By HospiMedica staff writers
Posted on 23 Oct 2005
Lowering the body temperature of full-term newborns to about 92oF within the first six hours can reduce the chance of disability and death among infants who do not receive enough oxygen or blood to the brain during birth, according to a new study reported in the October 13, 2005, issue of The New England Journal of Medicine.

When an infant's brain fails to receive sufficient oxygen or blood before birth, hypoxic ischemic encephalopathy (HIE) may occur hours before birth or during labor and delivery. More...
This can be caused by compression of the placenta, tearing of the placenta from the uterine wall before birth, compression of the umbilical cord, or rupture of the uterus. HIE occurs about 0.5 to 1 times every thousand births. According to the study's authors, 10% of infants with moderate HIR die, as do 60% of those with severe HIE.

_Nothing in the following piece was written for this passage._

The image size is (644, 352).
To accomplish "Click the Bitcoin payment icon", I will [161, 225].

Prior studies in laboratory animals suggested that cooling the brain from 2-5oC after HIE could reduce death and disability. In the current study, researchers enrolled 208 full-term infants from 15 centers who had experienced oxygen deprivation during birth, assigning them either to a group with experimental cooling or a group receiving standard care. The experimental group infants were cooled by placing them on a soft blanket through which cool water circulated that lowered the temperature of the infants to 92.3oF. They remained on the blanket for 72 hours, and were then gradually warmed to normal body temperature.

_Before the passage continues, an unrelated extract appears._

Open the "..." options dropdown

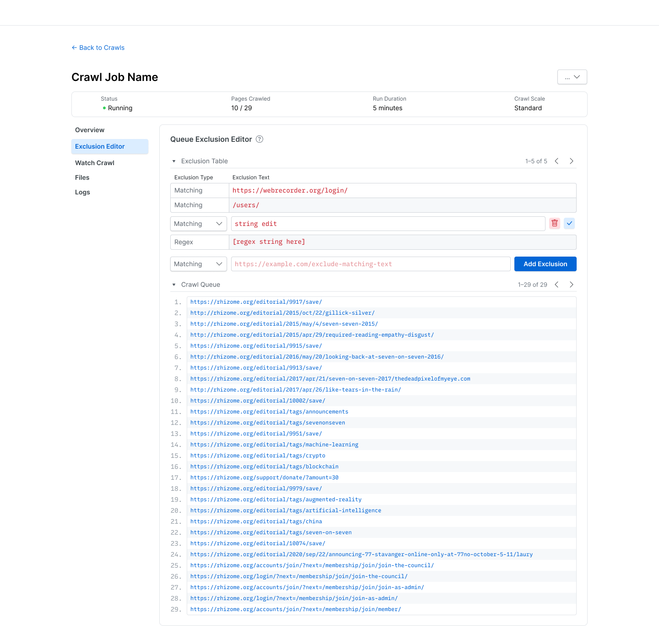(x=572, y=77)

When the doctors examined the infants at 18-22 months of age, 44% of those in the cooling group developed moderate to severe disability or died, compared to 62% in the control group.

"Physicians need to exercise extreme caution in putting the study's result into practice,” said Rose Higgins, M.D., program scientist for the U.S. National Institute of Child Health and Human Development (NICHD, Bethesda, MD, USA), which conducted the study. Most newborn intensive care units do not have the resources or personnel to duplicate the conditions of the study, she observed.